*Problem to solve*: Copy the final lines exactly, starting at the one that contains "Task: Switch to" and ending with the last line of the listing below. Pictures are not part of the copy.

START Available data

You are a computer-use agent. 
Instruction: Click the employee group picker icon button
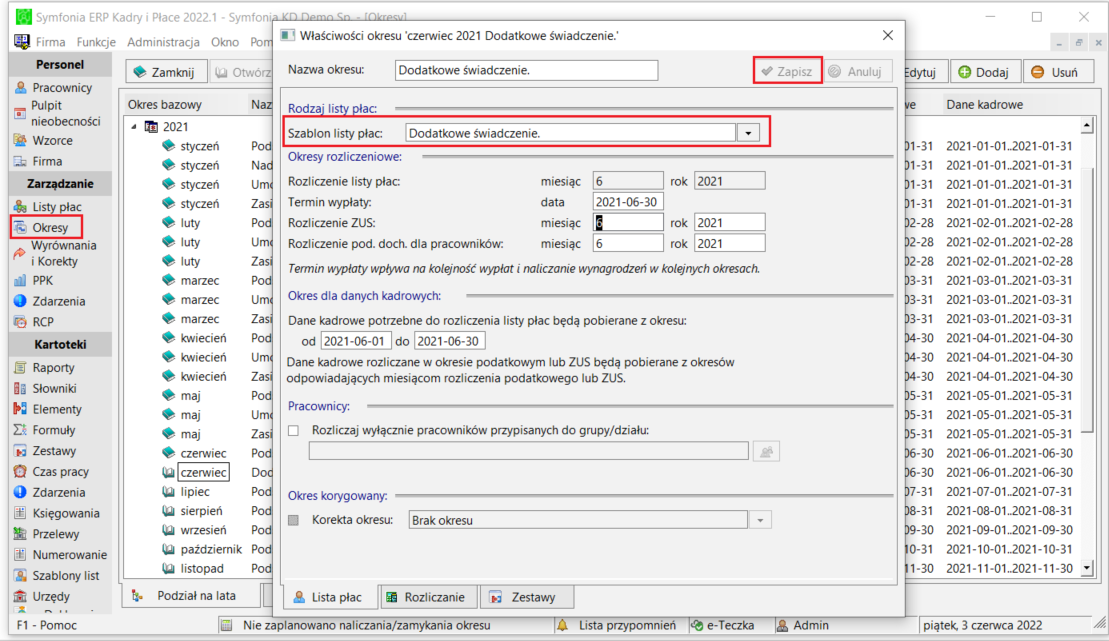pos(766,451)
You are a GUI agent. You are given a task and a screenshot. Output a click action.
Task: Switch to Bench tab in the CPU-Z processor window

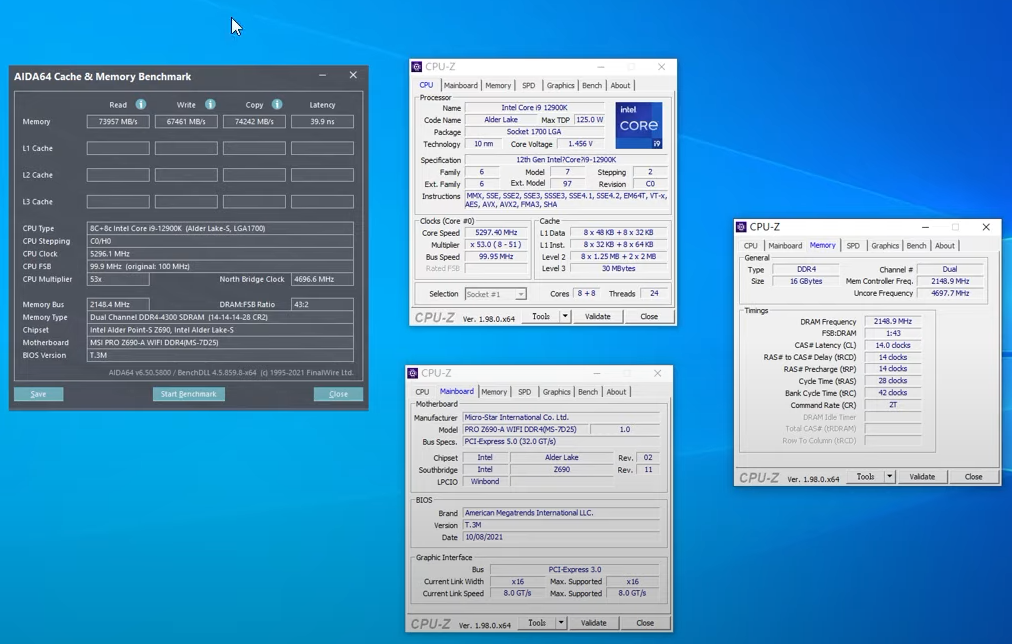592,86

END Available data

*Task result*:
Task: Switch to Bench tab in the CPU-Z processor window

592,86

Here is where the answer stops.